===== Data extract

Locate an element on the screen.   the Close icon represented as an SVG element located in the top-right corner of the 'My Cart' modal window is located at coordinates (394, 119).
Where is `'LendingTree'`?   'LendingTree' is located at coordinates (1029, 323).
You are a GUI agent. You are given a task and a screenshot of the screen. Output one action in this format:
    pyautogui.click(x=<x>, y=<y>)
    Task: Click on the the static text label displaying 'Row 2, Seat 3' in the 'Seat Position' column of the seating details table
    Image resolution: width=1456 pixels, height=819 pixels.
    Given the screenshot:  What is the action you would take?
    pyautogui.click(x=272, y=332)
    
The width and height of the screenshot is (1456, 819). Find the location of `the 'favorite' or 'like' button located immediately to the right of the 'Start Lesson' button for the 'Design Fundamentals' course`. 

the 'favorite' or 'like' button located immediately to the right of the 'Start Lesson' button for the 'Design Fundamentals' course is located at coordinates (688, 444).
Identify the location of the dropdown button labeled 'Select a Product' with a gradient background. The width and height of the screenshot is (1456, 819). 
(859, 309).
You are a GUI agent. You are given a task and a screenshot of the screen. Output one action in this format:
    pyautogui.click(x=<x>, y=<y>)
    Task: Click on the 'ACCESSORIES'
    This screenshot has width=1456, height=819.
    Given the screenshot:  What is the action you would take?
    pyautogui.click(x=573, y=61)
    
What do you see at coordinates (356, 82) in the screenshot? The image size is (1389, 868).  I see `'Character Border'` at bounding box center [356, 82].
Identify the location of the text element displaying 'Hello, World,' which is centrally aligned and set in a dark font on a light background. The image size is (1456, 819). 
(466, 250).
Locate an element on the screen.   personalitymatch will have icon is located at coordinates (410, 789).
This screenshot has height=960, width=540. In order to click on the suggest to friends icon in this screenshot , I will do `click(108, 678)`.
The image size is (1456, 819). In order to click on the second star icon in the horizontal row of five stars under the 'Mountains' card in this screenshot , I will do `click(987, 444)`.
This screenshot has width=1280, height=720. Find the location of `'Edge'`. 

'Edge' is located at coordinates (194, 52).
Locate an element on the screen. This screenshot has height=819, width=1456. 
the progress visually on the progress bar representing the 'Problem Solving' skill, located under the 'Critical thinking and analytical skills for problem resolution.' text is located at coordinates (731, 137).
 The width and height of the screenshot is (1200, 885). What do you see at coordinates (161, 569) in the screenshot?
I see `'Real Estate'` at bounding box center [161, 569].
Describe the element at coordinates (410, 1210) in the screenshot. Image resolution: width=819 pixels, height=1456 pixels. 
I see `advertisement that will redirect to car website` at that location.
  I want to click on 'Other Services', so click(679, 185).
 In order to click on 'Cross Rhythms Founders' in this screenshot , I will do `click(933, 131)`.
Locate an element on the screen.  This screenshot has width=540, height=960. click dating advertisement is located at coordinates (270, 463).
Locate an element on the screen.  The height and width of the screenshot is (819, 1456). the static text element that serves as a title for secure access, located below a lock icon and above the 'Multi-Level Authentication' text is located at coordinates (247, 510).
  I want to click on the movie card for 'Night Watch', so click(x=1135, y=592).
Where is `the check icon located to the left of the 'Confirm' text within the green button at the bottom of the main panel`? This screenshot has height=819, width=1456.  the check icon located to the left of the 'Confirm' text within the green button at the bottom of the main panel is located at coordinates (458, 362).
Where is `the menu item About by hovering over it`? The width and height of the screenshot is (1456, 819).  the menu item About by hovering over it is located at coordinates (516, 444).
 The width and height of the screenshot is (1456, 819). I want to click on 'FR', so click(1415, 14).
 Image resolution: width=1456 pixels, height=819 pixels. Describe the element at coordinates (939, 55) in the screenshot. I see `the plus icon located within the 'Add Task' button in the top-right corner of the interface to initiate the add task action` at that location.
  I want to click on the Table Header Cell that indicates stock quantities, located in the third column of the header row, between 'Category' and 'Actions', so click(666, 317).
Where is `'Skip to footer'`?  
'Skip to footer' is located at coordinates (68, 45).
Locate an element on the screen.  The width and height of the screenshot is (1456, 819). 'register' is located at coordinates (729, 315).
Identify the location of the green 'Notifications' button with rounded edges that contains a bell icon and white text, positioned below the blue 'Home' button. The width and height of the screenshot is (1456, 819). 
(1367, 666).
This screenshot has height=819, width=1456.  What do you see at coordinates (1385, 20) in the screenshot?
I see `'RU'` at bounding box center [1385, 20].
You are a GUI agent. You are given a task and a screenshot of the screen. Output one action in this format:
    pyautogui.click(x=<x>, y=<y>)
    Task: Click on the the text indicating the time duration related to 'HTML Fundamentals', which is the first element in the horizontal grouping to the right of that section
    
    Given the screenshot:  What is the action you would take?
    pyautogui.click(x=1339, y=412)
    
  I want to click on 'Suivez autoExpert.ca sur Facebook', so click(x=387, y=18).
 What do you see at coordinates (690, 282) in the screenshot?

==========

● Task to carry out
Reproduce the data verbatim, starting with the line that contains "Identify the location of the dropdown" and continuing through the line that contains "(859, 309).".

● Task solution
Identify the location of the dropdown button labeled 'Select a Product' with a gradient background. The width and height of the screenshot is (1456, 819). 
(859, 309).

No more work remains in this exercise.